Sondra muttered a curse under her breath. “It’s bad enough that Raphael wants to penalise you for showing initiative and being inspired. Why the hell do you have to cooperate with him when he does it?”
“But he’s got a point. I wasn’t authorised to run the test. I didn’t get it scheduled.”
People want authority to be just, Sondra thought. “Three-quarters of the experiments here aren’t scheduled. That rule is on the books to prevent people from doing side jobs for commercial labs. We’re supposed to be working in the public interest and our data is public domain. Without a rule to cover moonlighting, private companies could hit a researcher up for secret experiment runs. The rule wasn’t meant to punish you for thinking, and Raphael is wrong to use it against you. We couldn’t get anywhere complaining directly to him, so we have to find backdoor ways around the rule. Give me a chance and I bet I can whittle the charges down even further.”
Larry thought for a minute. “Hell, there’s no way I’m going to be able to pay anything more anyway. All right; I’ll do it your way.”

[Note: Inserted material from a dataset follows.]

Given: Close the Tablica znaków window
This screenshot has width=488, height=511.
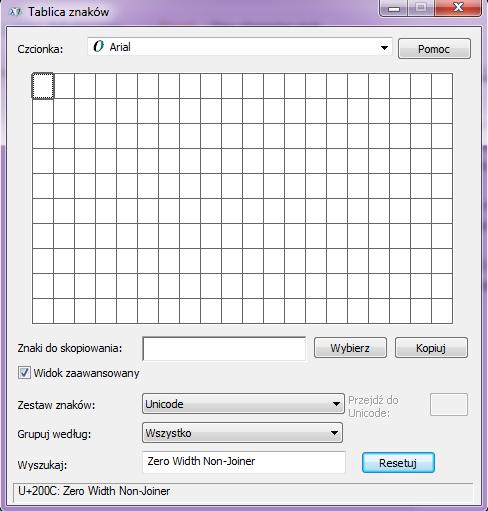Looking at the screenshot, I should pos(458,7).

“Great. Glad to hear it.” Sondra set the notepack to one side. “The real reason I came in was to apologise for not sticking up for you today. Let me fudge the figures for you, just to make it up.”
“Why should you have done anything today? You barely know me.”
“Yeah, but by this time, I should know you. The old-timer is supposed to show the new kid around. Besides, every one of us around that table should have spoken up, and none of us did. We’re all too browbeaten by Raphael.”
Larry sat up again. “That much I can believe. He reminds of my Uncle Tal. Tal always managed to find a way to let me know I wasn’t sufficiently grateful to my parents. Nothing I did was ever enough. I don’t know how many times I wanted to face up to him, but I never worked up the nerve. And Dr. Raphael is a hundred times worse.”
Sondra felt a twinge of guilt, a legitimate one this time. Much as she hated to admit it, there was a part of her that admired Raphael’s cussedness, that felt some sympathy for him. “Don’t be too hard on him. He hasn’t had it easy. He’s spent practically his whole life being an old man in a young person’s game. It took him a few extra years to get his doctorate for some reason. He fell behind the current theories and research, and never really got caught up. That was twenty-five years ago. He’s lived all that time watching boy and girl wonders like us make all the big strides.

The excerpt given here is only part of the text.